Flavonoids have the potential to serve as antioxidants in addition to their function of UV screening in photoprotective mechanisms. However, flavonoids have long been reported to accumulate mostly in epidermal cells and surface organs in response to high sunlight. Therefore, how leaf flavonoids actually carry out their antioxidant functions is still a matter of debate. Here, the distribution of flavonoids with effective antioxidant properties, i.e. the orthodihydroxy B-ring-substituted quercetin and luteolin glycosides, was investigated in the mesophyll of Ligustrum vulgare leaves acclimated to contrasting sunlight irradiance.

Methods

In the first experiment, plants were grown at 20 % (shade) or 100% (sun) natural sunlight.

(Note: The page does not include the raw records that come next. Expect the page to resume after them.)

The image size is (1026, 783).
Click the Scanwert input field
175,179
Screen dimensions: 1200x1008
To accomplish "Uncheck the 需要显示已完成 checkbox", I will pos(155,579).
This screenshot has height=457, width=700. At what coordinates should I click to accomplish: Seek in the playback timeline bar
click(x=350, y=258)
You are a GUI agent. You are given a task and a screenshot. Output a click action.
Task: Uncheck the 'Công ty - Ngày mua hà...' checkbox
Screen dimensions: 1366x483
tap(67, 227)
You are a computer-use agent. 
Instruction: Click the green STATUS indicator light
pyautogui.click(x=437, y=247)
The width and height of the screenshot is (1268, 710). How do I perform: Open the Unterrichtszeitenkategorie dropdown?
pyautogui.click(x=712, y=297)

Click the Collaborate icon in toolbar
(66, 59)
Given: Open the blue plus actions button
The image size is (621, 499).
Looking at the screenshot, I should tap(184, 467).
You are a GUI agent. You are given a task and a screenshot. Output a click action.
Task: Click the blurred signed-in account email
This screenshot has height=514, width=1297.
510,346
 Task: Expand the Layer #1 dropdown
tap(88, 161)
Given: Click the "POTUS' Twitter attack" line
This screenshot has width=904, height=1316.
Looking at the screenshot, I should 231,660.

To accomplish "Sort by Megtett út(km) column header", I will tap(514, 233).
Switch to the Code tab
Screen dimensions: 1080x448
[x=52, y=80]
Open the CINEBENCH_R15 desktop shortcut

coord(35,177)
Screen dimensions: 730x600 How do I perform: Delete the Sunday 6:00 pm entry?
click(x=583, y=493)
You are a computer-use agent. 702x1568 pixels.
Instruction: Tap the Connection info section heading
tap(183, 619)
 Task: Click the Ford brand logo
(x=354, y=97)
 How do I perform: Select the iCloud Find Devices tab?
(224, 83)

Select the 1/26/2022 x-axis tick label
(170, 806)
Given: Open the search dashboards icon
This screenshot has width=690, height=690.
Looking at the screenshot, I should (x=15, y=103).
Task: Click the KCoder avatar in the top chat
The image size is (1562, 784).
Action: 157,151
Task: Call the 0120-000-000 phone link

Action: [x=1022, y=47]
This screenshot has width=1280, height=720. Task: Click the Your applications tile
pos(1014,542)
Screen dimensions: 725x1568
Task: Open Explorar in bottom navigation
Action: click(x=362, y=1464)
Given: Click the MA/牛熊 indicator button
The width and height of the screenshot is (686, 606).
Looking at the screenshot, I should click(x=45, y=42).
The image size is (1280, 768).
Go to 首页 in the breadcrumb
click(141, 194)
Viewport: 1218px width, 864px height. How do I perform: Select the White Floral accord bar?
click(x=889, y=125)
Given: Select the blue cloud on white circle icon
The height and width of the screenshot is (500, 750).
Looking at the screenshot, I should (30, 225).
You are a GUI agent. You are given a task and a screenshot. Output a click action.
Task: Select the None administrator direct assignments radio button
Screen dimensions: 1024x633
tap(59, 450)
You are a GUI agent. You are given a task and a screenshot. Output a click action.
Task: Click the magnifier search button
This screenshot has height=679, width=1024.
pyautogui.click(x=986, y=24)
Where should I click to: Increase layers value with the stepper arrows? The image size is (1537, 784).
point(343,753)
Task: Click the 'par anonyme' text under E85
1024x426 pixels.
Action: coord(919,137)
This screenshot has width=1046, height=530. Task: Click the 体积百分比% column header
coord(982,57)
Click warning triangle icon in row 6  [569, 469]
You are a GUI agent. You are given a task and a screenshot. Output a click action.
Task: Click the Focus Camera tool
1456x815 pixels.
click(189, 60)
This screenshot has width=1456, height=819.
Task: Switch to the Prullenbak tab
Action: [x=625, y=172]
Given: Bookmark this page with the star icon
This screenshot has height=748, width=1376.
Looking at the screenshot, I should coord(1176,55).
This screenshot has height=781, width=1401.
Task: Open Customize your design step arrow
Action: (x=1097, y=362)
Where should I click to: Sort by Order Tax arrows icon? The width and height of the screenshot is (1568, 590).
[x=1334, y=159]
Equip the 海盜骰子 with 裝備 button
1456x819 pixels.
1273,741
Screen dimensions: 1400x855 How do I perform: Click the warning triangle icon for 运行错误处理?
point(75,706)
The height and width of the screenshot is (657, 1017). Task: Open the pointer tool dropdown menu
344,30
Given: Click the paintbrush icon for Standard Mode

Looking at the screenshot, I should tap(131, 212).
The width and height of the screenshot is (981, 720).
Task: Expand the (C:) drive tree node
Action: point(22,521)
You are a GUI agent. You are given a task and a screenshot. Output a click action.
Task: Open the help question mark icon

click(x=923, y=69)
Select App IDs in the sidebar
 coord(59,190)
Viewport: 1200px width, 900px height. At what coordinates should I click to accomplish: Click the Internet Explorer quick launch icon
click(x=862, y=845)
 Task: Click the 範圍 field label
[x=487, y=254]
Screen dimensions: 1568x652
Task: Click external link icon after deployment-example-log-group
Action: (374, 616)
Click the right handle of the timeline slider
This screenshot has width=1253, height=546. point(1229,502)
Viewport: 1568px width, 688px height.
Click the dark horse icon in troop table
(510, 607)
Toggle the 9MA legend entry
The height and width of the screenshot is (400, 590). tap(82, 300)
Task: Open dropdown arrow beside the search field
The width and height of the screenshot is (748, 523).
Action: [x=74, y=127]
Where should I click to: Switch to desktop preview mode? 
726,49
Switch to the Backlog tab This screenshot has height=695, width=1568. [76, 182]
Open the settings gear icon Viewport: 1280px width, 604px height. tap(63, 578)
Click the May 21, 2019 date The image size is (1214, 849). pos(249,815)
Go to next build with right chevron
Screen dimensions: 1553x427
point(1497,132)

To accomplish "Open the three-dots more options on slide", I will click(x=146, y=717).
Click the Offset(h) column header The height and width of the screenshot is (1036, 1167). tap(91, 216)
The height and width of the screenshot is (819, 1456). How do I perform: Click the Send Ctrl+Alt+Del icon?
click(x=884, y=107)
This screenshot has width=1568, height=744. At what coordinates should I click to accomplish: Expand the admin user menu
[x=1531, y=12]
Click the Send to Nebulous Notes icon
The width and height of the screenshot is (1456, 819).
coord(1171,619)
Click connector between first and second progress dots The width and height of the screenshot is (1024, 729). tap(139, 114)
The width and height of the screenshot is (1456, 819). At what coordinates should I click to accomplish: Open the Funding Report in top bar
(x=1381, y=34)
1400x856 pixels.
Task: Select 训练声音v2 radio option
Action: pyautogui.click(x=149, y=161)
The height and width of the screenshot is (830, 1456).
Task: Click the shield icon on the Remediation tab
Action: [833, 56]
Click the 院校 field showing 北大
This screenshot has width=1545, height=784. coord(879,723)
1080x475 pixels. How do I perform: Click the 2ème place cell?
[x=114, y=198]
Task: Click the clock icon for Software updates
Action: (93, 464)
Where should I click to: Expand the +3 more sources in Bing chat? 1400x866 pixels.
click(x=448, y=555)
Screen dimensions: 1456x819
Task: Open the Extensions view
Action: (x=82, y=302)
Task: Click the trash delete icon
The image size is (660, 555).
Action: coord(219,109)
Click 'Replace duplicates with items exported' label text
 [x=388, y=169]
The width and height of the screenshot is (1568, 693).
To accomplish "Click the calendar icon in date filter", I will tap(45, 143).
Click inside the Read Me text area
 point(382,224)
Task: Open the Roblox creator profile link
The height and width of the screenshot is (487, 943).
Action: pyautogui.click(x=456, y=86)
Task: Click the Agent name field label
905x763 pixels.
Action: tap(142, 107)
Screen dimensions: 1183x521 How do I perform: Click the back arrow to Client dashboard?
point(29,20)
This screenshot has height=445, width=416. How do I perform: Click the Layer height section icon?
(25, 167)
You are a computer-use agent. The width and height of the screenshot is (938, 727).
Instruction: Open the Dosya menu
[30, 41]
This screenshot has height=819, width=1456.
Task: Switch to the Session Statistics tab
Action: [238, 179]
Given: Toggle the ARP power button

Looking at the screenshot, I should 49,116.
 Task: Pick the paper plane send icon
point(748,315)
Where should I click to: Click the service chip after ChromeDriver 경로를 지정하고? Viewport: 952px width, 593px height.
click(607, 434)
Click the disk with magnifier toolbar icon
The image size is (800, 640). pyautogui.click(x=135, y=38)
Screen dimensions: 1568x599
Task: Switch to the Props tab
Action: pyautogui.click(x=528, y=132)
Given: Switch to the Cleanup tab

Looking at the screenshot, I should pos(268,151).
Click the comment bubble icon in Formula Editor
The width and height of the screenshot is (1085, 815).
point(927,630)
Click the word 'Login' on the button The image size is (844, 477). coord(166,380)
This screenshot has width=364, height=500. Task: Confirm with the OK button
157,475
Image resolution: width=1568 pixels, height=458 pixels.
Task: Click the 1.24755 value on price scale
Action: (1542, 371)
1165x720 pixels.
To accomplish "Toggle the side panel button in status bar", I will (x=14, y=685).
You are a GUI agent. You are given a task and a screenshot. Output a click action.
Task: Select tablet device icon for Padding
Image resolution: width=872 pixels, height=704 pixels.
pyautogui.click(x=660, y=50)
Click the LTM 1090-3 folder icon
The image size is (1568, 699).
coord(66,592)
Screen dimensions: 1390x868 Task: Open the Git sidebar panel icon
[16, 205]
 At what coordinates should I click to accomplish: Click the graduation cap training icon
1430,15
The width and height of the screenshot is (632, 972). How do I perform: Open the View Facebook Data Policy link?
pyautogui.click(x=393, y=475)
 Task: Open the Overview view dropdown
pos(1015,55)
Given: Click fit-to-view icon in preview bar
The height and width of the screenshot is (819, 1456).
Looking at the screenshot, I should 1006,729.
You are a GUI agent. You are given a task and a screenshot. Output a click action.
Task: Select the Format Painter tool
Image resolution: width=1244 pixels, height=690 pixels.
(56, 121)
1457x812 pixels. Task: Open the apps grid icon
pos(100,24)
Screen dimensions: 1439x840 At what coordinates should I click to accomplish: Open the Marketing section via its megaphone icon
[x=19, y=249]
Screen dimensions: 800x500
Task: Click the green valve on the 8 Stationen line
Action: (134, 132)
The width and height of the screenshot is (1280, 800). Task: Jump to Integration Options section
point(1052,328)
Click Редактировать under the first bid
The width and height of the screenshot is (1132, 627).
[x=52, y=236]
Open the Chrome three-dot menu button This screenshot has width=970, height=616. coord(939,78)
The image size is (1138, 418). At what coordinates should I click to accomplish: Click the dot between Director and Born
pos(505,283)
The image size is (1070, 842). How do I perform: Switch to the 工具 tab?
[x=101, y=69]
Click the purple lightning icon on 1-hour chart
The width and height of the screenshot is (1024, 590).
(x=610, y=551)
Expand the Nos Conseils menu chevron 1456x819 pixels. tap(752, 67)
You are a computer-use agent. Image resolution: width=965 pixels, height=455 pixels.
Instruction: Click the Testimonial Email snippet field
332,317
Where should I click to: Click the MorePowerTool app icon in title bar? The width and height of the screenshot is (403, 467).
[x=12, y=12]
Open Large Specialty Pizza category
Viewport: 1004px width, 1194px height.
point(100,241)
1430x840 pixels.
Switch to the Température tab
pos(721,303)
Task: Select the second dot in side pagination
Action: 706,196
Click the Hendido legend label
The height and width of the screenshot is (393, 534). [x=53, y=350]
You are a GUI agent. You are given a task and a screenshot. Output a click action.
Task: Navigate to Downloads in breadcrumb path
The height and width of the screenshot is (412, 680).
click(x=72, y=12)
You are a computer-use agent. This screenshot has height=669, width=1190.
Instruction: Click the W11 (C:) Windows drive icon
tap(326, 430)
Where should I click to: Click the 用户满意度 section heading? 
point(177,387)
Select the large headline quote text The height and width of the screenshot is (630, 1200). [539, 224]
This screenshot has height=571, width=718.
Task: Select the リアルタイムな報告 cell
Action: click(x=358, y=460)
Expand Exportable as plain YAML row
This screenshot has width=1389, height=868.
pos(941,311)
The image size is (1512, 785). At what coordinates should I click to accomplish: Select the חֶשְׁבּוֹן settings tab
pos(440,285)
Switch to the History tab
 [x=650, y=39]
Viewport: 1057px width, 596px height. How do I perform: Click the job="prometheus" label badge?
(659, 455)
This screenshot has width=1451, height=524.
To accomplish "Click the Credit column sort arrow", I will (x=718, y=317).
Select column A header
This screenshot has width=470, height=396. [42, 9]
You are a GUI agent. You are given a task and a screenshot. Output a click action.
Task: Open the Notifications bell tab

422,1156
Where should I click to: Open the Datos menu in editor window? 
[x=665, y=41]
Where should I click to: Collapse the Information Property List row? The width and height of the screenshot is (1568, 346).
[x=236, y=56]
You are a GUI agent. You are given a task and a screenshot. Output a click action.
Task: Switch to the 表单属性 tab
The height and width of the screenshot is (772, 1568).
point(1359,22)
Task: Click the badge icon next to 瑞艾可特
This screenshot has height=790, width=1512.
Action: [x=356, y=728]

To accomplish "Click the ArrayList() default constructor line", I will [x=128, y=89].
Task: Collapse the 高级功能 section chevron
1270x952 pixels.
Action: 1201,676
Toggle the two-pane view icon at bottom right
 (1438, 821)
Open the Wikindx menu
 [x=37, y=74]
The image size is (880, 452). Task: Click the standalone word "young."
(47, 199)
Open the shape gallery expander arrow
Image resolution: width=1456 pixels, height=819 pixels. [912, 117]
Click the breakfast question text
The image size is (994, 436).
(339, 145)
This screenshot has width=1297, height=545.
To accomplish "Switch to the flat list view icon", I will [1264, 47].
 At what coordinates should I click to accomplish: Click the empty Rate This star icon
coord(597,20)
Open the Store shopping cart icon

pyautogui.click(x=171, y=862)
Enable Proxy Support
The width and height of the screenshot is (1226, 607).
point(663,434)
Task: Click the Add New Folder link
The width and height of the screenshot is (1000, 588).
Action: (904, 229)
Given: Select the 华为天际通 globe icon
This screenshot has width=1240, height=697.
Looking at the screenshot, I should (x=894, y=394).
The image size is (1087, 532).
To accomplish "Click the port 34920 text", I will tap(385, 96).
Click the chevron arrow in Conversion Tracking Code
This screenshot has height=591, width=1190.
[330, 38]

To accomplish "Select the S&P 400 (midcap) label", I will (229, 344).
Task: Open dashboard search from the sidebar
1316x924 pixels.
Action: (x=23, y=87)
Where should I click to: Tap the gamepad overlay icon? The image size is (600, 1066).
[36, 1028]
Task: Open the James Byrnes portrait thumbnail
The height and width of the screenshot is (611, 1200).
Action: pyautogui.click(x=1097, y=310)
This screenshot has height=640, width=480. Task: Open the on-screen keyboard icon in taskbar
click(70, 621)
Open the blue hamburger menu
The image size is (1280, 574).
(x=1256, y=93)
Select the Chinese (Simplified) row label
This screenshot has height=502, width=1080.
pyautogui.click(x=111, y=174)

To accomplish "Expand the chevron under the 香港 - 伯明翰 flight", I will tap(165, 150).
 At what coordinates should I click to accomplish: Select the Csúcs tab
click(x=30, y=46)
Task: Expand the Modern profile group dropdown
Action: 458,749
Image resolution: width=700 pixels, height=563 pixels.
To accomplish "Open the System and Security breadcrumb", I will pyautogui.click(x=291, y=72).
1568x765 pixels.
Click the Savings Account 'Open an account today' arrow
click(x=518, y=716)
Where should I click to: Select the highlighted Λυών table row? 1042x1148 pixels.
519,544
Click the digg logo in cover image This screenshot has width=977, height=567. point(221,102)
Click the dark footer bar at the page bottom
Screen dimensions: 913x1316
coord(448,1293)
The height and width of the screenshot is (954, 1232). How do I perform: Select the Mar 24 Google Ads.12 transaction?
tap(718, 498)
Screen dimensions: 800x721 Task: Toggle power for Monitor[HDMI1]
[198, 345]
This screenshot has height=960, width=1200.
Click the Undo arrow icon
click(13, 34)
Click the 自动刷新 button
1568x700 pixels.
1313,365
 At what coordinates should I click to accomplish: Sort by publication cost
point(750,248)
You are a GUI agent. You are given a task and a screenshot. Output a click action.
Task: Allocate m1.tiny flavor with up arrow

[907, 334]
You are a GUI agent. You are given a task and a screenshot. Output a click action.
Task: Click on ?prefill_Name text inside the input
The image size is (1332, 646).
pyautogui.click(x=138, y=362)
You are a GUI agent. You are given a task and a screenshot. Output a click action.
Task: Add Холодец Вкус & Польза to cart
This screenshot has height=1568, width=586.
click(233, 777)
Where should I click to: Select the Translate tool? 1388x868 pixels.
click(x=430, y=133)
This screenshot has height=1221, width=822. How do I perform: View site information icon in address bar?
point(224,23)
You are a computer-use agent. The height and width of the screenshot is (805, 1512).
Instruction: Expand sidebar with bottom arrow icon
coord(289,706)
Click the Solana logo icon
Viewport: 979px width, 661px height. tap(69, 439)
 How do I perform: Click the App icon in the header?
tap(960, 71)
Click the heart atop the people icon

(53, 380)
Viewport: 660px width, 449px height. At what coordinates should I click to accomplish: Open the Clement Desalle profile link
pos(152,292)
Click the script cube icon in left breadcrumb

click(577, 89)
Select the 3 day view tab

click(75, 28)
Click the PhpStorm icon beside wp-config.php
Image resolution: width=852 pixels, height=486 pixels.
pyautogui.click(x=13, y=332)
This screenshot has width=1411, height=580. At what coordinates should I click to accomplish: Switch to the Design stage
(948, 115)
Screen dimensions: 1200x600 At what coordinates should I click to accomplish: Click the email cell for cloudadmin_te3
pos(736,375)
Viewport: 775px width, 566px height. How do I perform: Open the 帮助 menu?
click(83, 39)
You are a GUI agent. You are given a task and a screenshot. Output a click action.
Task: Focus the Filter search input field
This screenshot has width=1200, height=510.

Plants were exposed to 100 % sunlight irradiance in the presence or absence of UV wavelengths, in a second experiment. Fluorescence microspectroscopy and multispectral fluorescence microimaging were used in both cross sections and intact leaf pieces to visualize orthodihydroxy B-ring-substituted flavonoids at inter- and intracellular levels. Identification and quantification of individual hydroxycinnamates and flavonoid glycosides were performed via HPLC-DAD.

Key Results

Quercetin and luteolin derivatives accumulated to a great extent in both the epidermal and mesophyll cells in response to high sunlight. Tissue fluorescence signatures and leaf flavonoid concentrations were strongly related. Monohydroxyflavone glycosides, namely luteolin 4′-O-glucoside and two apigenin 7-O-glycosides were unresponsive to changes in sunlight irradiance. Quercetin and luteolin derivatives accumulated in the vacuoles of mesophyll cells in leaves growing under 100 % natural sunlight in the absence of UV wavelengths.

Conclusions

The above findings lead to the hypothesis that flavonoids play a key role in countering light-induced oxidative stress, and not only in avoiding the penetration of short solar wavelengths in the leaf.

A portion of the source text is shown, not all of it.